Il est utile de rappeler ici qu’au Maroc, l’hypertension artérielle sévère fait partie des 41 affections de longue durée (ALD) pour lesquelles l’assurance maladie obligatoire (AMO) assure une prise en charge dont le coût est estimé à plus de 350 millions de DH.

Peut- on éviter l’hypertension artérielle?

Les spécialistes sont unanimes pour dire oui, mais à certaines conditions et le plus tôt est le mieux.

L’hypertension artérielle peut, en grande partie, être évitée, si on adopte tôt des changements du mode de vie. En d’autres termes, il va falloir avoir une alimentation saine à base de fruits et légumes, de graines complètes et de protéines maigres. Il faut limiter son apport de sodium, en réduisant la quantité de sel ajouté à la nourriture. Celle-ci ne doit pas dépasser 3 ou 4 grammes par jour. Il faut également limiter la consommation de produits alimentaires riches en graisses saturées et conserver un poids sain, car être en surpoids peut causer une élévation de la tension artérielle.

Concernant la pratique de l’activité physique régulière, il faut consacrer au moins 30 minutes d’activité physique régulière tous les jours, ce qui aide à maintenir la santé cardiovasculaire.

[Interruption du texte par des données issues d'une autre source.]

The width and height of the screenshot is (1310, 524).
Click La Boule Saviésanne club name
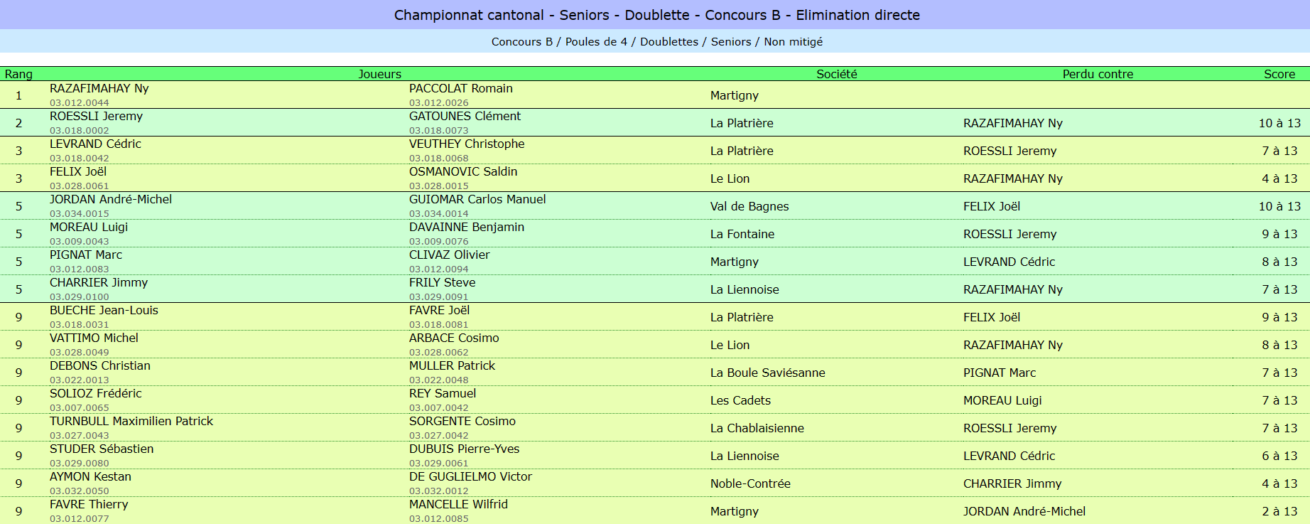(768, 373)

L’usage du tabac sous toutes ses formes est très nocif pour la santé (cigarettes, cigares, chicha, pipes…). Fumer endommage les vaisseaux sanguins et accélère le durcissement des artères.

L’exposition à la fumée de tabac secondaire (tabagisme passif) est également dangereuse.

Pour les personnes qui consomment de l’alcool, il faut impérativement  limiter la consommation ou mieux encore cesser définitivement.

Autre conseil qui a son importance, c’est de consulter son médecin traitant pour vérifier sa pression artérielle au moins deux fois par an, car l’hypertension est souvent sans symptômes.